また、もしも零が感じたようにジャムによる情報操作が既になされていると考えるならば、その時点でFAFは既に負けている。従って、その推測は誤りだという希望的観測を抱かずにはいられない。そうでないとすれば「ジャムも必死なはず」というブッカー少佐の認識がまちがっていることになる。ジャムはFAFと戦ってなどはいない、FAFを実験体として観察しているだけだということになってしまうだろう。
●FAFのパイロット●
パイロット養成のため要する経費と時間は、脳に直接刺激を与える方法により、過去の時代よりは遙かに節約されるようになったが、それでもやはりシミュレーション・フライトと実地体験をあわせて四〇〇時間を越えるほどに必要であり、途中の段階で不適の判断を下され、機体整備などに廻される場合も多い。兵士一人のミスによって失ってもかまわないほど、戦闘機は安くはない。パイロットには運動能力のほか、理解力、判断力、適応力といった知力が要求され、一般的な水準から見ても優秀な者が要求される。パイロットはエリートであるという状況は、FAFにしても世界のどの空軍とも変わるわけではない。犯罪者を多く抱えるFAFでも選抜は厳しく行われており、一般の労務には回すには惜しい者をパイロット、フライトオフィサの養成へと回すのだと思われる。

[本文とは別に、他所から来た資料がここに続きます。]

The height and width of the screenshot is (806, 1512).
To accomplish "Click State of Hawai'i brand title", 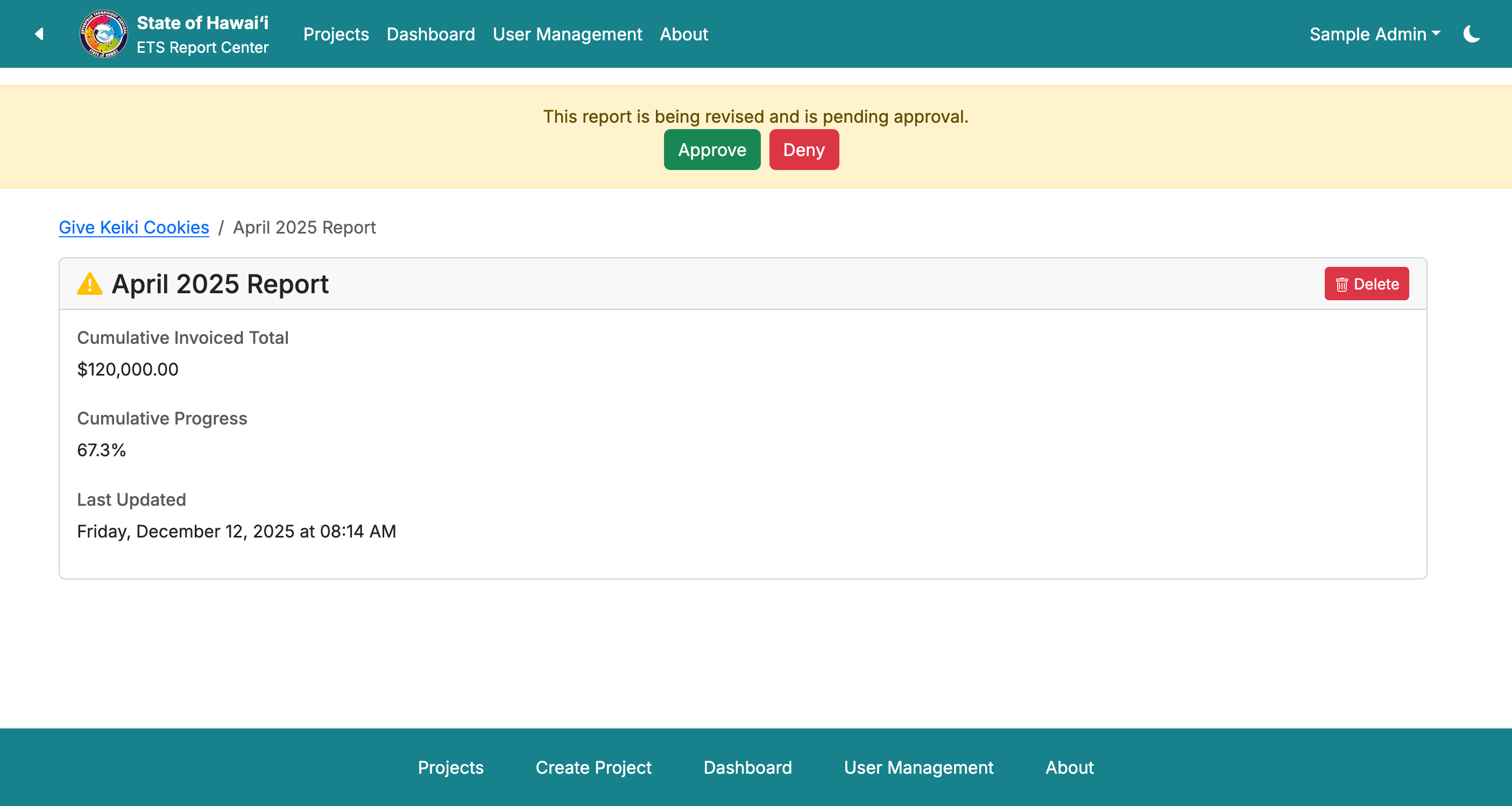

また、後に、軍人として回収するため、能力のありそうな犯罪者を選抜してFAFに送り込んでいる国もあるようだ。深井大尉が母国の軍隊に強制連行されそうになったことはその傍証と言えるのではなかろうか。戦闘機の性能が向上するにつれ、40歳までと言われたパイロットとしての寿命は、どんどん上限が下がる傾向にある。特にシルフィードのような出力の大きい加圧のきつい戦闘機では、体調維持に気を使い、長く務めてもせいぜい32、3歳までとされる。従って特殊戦では、若さと、なおかつパイロットとしての最高度の技量が要求される。特殊戦配属は、心情的にどう感ずるかは別として、最高のエリート・コースなのである。深井大尉は階級こそ大尉であるものの、特殊戦一番機の乗員であるという事実からして、ブッカー少佐が実質的に大佐程度の権限を行使してしまうのと同様、佐官クラスであると言える。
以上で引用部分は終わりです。